アレンジしてホルモン鍋に投入していくので、おかず兼つまみに最高の食材

 川のせせらぎを聞きながら、焚き火で作る料理は格別。梅雨入り前の空がまだ明るい17時過ぎに夕食の準備に取り掛かり、ゆったりとした時間を過ごすのは何事にも変えがたい心地よさがある。

冷凍ホルモン鍋、ごぼうこんにゃく、ミックス野菜。締めのうどんまでお腹に入らなかった

 この日の夕食は、ローソン限定の冷凍ホルモン鍋。キャンパーに人気の通称「ローホル」である。これに野菜類を加えて自分好みにアレンジしながら、焚き火の上でじっくり煮込む。最後はうどんにしようと考えていたが、お腹は満たされてしまった。

 まだ明るい時間に焚き火の炎を眺めながら、ゆっくり食事と晩酌を楽しむ、ほぼ完璧と言えるリラックスタイムは、日々の喧騒を忘れさせてくれる。

結局、熾火になるまで焚火を楽しんでしまう

●車内シアターで過ごす特別な時間

車内でハイボールを片手に映画鑑賞

 焚き火で温めたホルモン鍋を堪能し、日が暮れてから車内へと移動。時間はまだ20時。次の楽しみは映画鑑賞だ。筆者はソロキャンプでも映画を楽しんでいる。普段の生活では、映画に浸る時間がなかなか取れないからこそ、こうした機会は貴重である。

 狭小な車内での映画鑑賞は、ソロキャンプと比べても秘密基地感が強く、その分、映画の世界にどっぷりと入り込める。気づけば、2作目の映画に突入していたことも少なくない。

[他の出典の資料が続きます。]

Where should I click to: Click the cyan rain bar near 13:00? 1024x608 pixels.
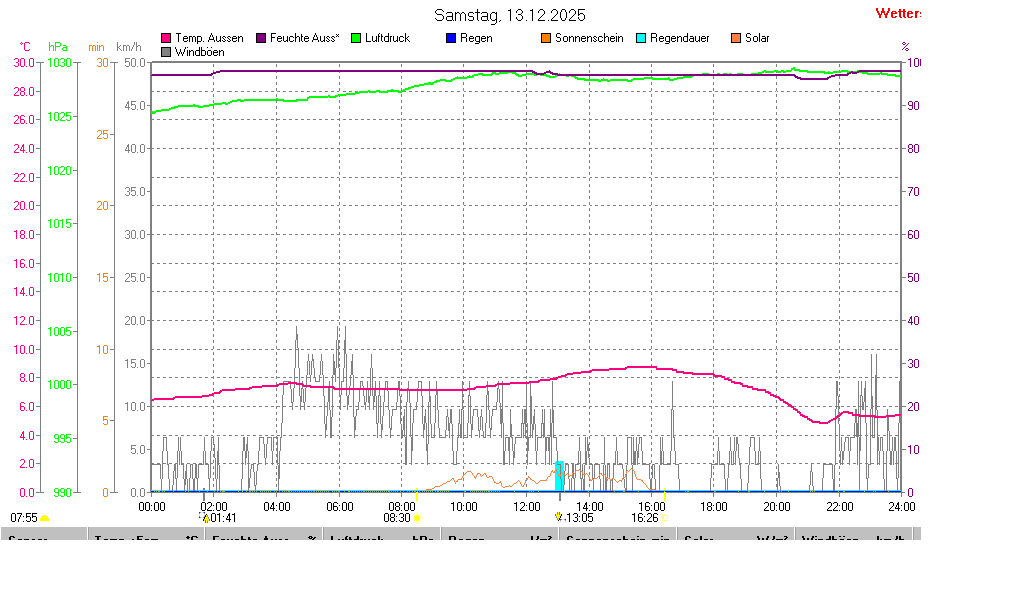point(560,475)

●雨の日こそ実力発揮!  車中泊の魅力と朝の過ごし方

ワンボックスのドアはタープ代わりに丁度いい。白鷺を眺めながらの特別な朝食

 翌朝7時30分、予報通りの雨音で目が覚めた。天候に左右されにくいのは車中泊の強みである。もしこれがキャンプだったら、雨の中での撤収作業となっていた。

 ワンボックス車のバックドアを開け、雨音を聞きながらの朝食。ふと視線を上げると、川に白鷺が舞い降りてきた。そんな風景を眺めながらの朝食は、日常では味わえない特別な時間だ。

至る所に水溜りが出来ていたが、車中泊ならいつでも移動可能である

 車中泊なら、土砂降りも気にならない。濡れずにいつでも移動できる身軽さがあるからこそ、時間を有効に、そしてのんびりと過ごすことができる。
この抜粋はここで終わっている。